En conséquence, il convient de condamner solidairement Madame [N] [O] épouse [R] et Monsieur [V] [R] au paiement de la somme de 23.336,42 euros, arrêtée au 10 juin 2025, augmentée des intérêts au taux contractuel de 5,18 % à compter du 7 mars 2024, date de la mise en demeure et de 50 euros au titre de la clause pénale, avec intérêts au taux légal à compter du présent jugement.
Sur les délais de paiement
En vertu de l’article 1343-5 du code civil, le juge peut, dans la limite de deux années, reporter ou échelonner le paiement des sommes dues, compte-tenu de la situation du débiteur et en considération des besoins du créancier.
En l’espèce, la situation financière de Madame [N] [O] épouse [R] et Monsieur [V] [R] ne permet pas d’acquitter la totalité des sommes dues en une seule fois. Ils ne justifient pas de leurs ressources ni de la propriété d’un bien immobilier et de sa mise en vente.
La demande de délais de paiement de Madame [N] [O] épouse [R] et Monsieur [V] [R] sera en conséquence rejetée.
Sur les demandes accessoires
En application des dispositions des articles 696 et suivants du code de procédure civile, il convient de condamner solidairement Madame [N] [O] épouse [R] et Monsieur [V] [R] aux dépens de l’instance.

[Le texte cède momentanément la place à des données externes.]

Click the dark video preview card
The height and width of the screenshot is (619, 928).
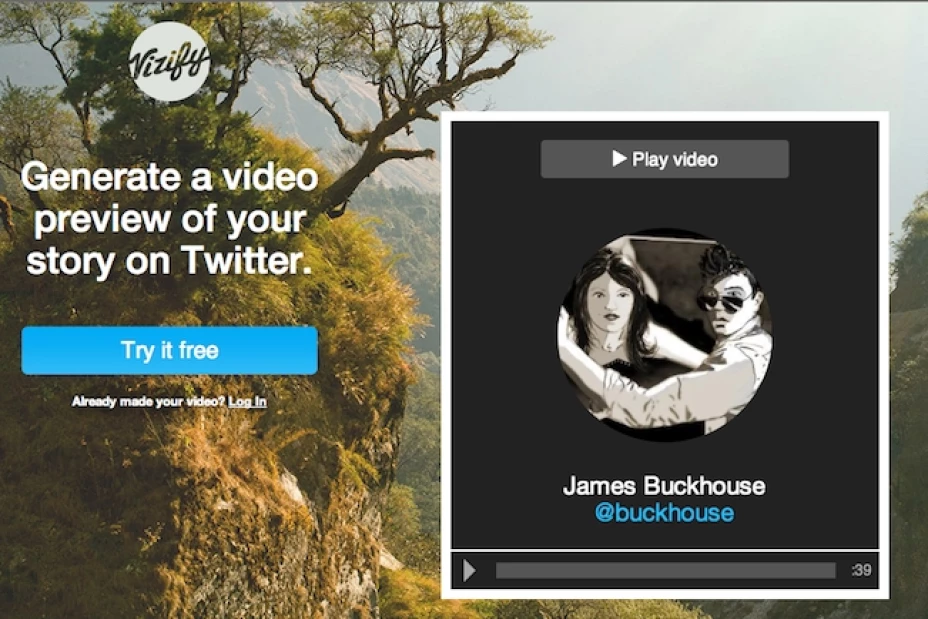(663, 350)
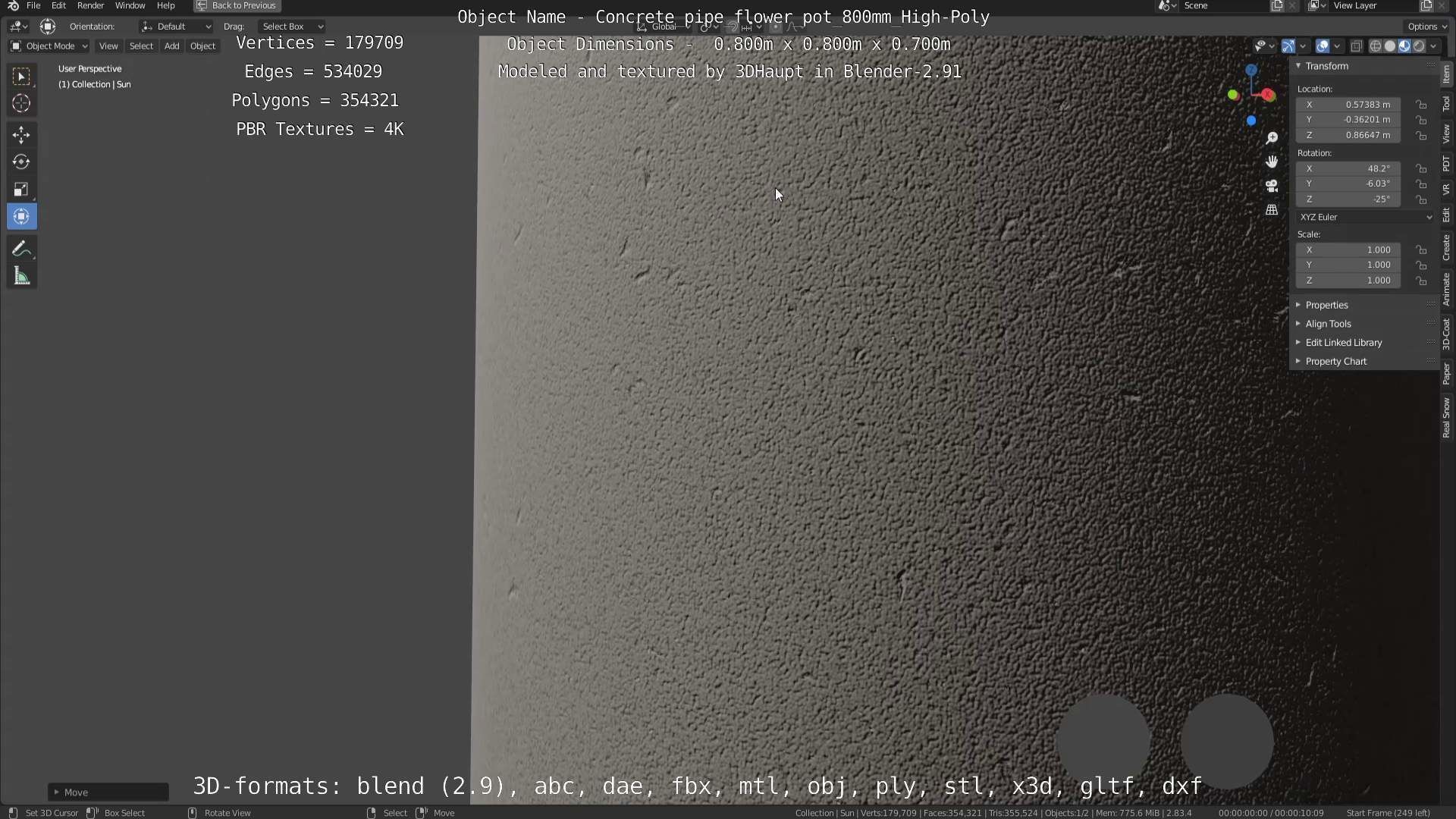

Il apparaît inéquitable de laisser à la charge de la SAS [E] BANQUE les frais non compris dans les dépens qu’elle a exposés dans le cadre de la présente instance. Il convient de condamner solidairement Madame [N] [O] épouse [R] et Monsieur [V] [R] à lui payer la somme de 400 euros au titre de l’article 700 du code de procédure civile.
Conformément à l’article 514 du code de procédure civile, le présent jugement est assorti de l’exécution provisoire, de droit.
PAR CES MOTIFS
Le juge des contentieux de la protection, statuant en audience publique, par jugement contradictoire, en premier ressort, rendu par mise à disposition au greffe le jour de son délibéré,
DÉCLARE recevable la demande en paiement ;
CONDAMNE solidairement Madame [N] [O] épouse [R] et Monsieur [V] [R] à payer à la SAS [Adresse 3] la somme de 23.336,42 euros, arrêtée au 10 juin 2025, augmentée des intérêts au taux contractuel de 5,18 % à compter du 7 mars 2024, date de la mise en demeure et celle de 50 euros au titre de la clause pénale, avec intérêts au taux légal à compter du présent jugement ;
DÉBOUTE Madame [N] [O] épouse [R] et Monsieur [V] [R] de leur demande de délais de paiement ;
CONDAMNE solidairement Madame [N] [O] épouse [R] et Monsieur [V] [R] à payer à la SAS [E] BANQUE la somme de 400 euros au titre de l’article 700 du code de procédure civile ;
CONDAMNE solidairement Madame [N] [O] épouse [R] et Monsieur [V] [R] aux dépens ;
DÉBOUTE la SAS [Adresse 3] de ses autres demandes et prétentions ;
RAPPELLE que le présent jugement est assorti de l’exécution provisoire de droit.
Ainsi jugé et prononcé publiquement par mise à disposition de la décision au greffe, les parties en ayant été préalablement avisées conformément à l’alinéa 2 de l’article 450 du code de procédure civile et, après lecture, la minute a été signée par le juge et le greffier présent lors de la mise à disposition.